* WHAT YOU WILL DO:
1 – In the article on nicotine receptors and kidney damage, where is Edgar A. Jaimes an associate professor of medicine?
2 – Reproduce the article on nicotine receptors and kidney damage from "Their research -- presented" up to and including "damages the kidneys.".

* EXTRACTED TEXT:
· · · ·

Public Release: 

Nicotine receptors on kidneys may speed kidney damage

American Heart Association

SAN ANTONIO, Texas, Oct. 4 - Scientists say they have found nicotine receptors on kidney cells that may link nicotine to accelerated kidney damage in cigarette smokers.

Their research -- presented at the American Heart Association's 60th Annual Fall Conference of the Council for High Blood Pressure Research -- also identifies nicotine as the component of cigarette smoke that damages the kidneys.

"There are many substances in cigarette smoke and nicotine is one of the more investigated ones," said Edgar A. Jaimes, M.D., associate professor of medicine at the University of Miami School of Medicine in Florida. "Initially, it was believed that the nicotine component of cigarette smoke was only responsible for the addictive effects of smoking. However, now we are finding out that nicotine can have significant biological effects in other tissues."

The kidneys regulate the body's excretion and reabsorption of water and electrolytes (sodium, potassium, chloride, calcium, magnesium, sulfate, phosphate and hydrogen). If the kidneys are less able to excrete these substances, extracellular fluid and blood volumes increase. High buildups of wastes in the blood can make a person feel sick.

· · · ·

* RAW DATA:
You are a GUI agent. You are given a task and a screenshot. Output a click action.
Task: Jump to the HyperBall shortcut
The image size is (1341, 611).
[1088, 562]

· · · ·

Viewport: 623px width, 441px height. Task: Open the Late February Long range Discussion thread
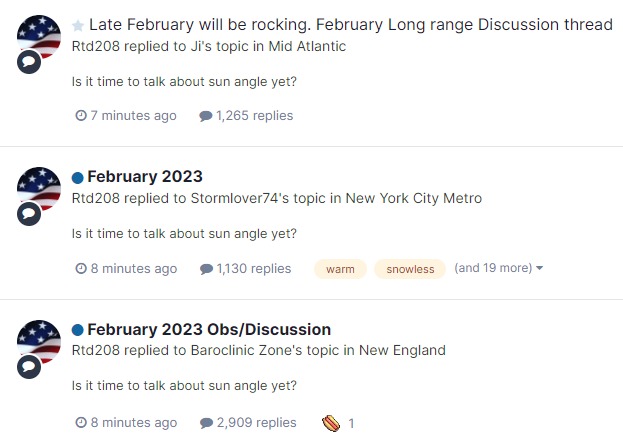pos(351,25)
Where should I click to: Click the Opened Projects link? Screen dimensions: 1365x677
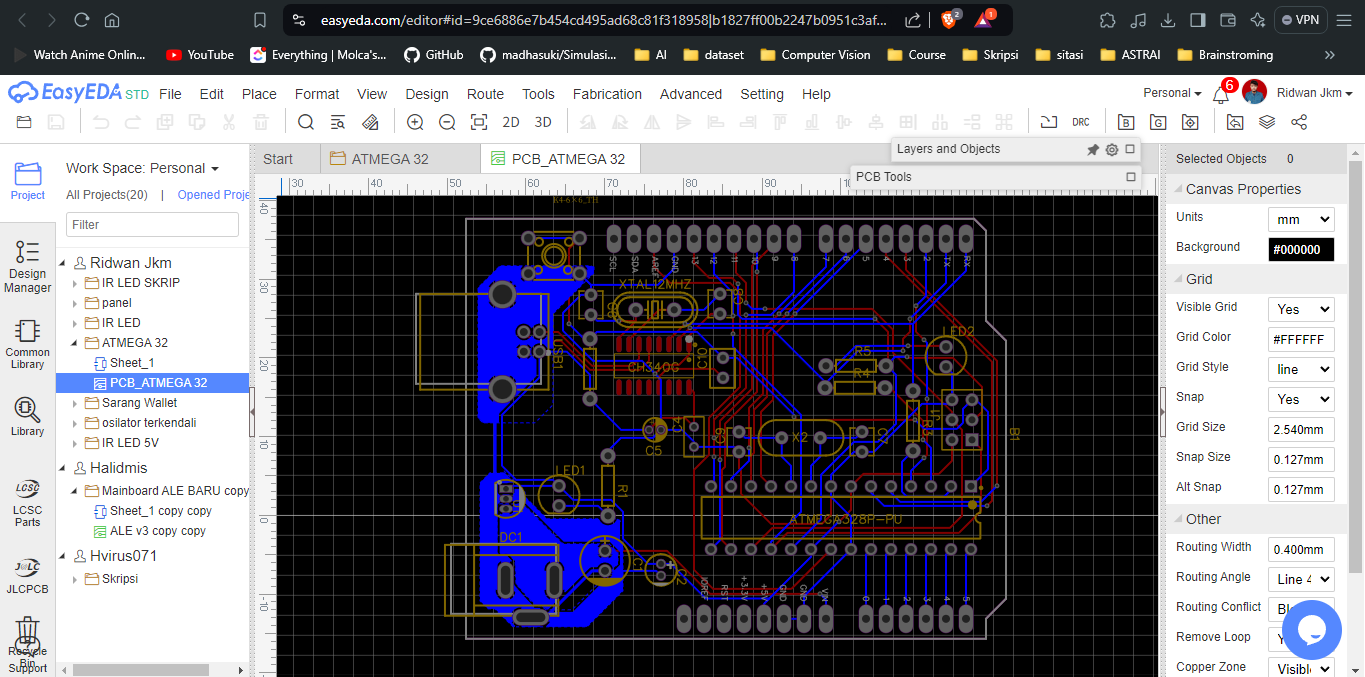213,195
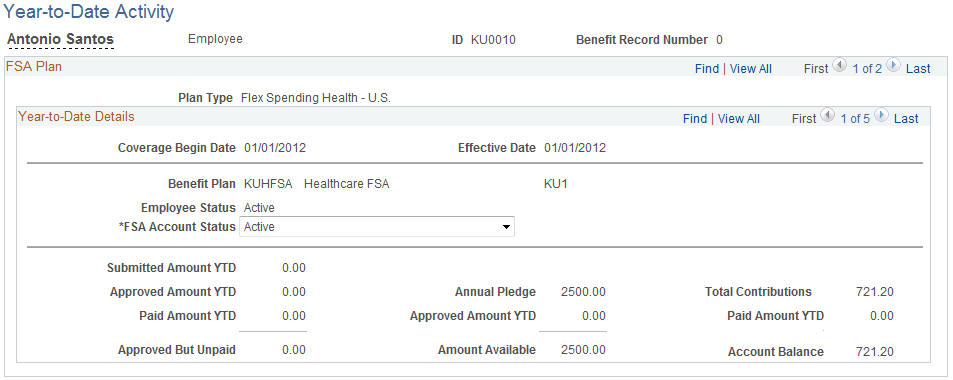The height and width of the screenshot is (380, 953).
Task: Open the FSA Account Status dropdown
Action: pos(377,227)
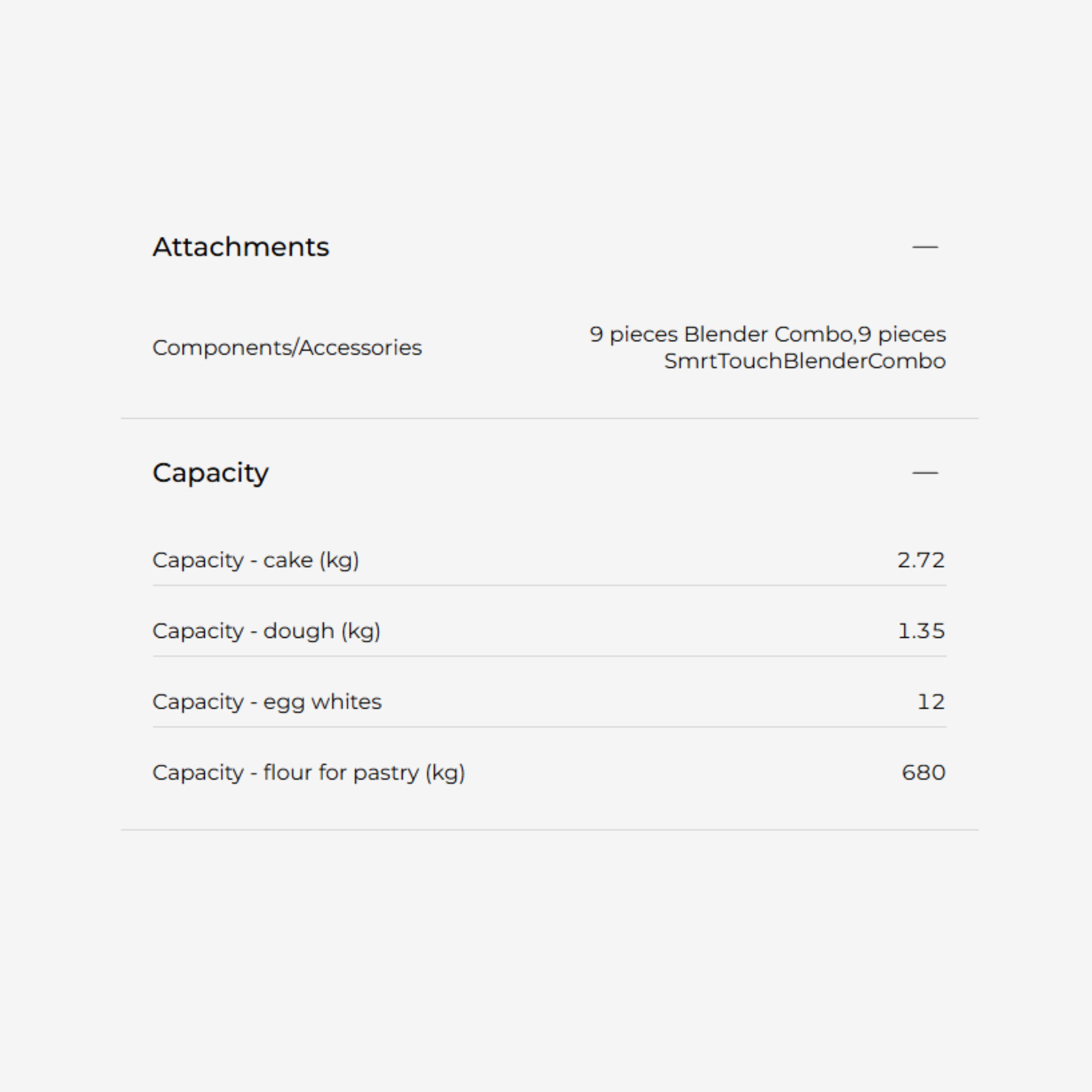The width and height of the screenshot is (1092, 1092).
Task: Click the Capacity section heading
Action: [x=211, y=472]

· · · ·

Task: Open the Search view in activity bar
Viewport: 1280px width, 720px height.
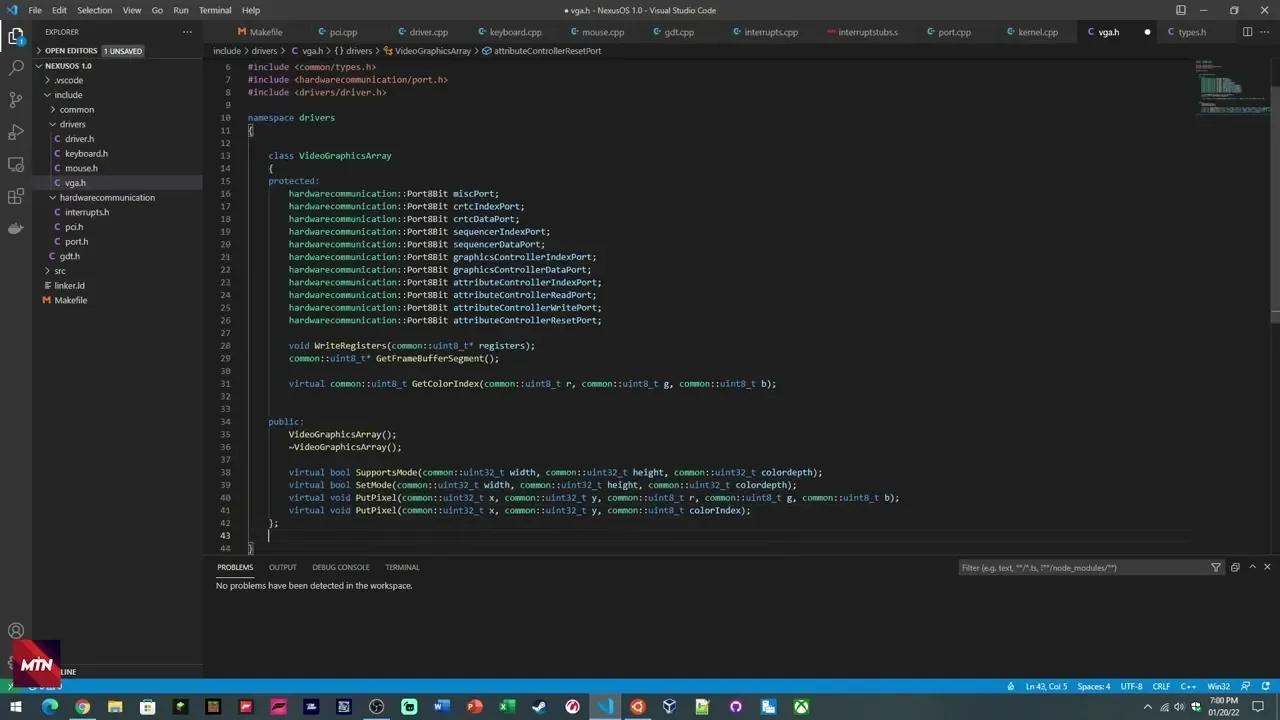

· · · ·

* SOLUTIONS TO THE TASKS:
1 – The University of Miami School of Medicine in Florida.

2 –
Their research -- presented at the American Heart Association's 60th Annual Fall Conference of the Council for High Blood Pressure Research -- also identifies nicotine as the component of cigarette smoke that damages the kidneys.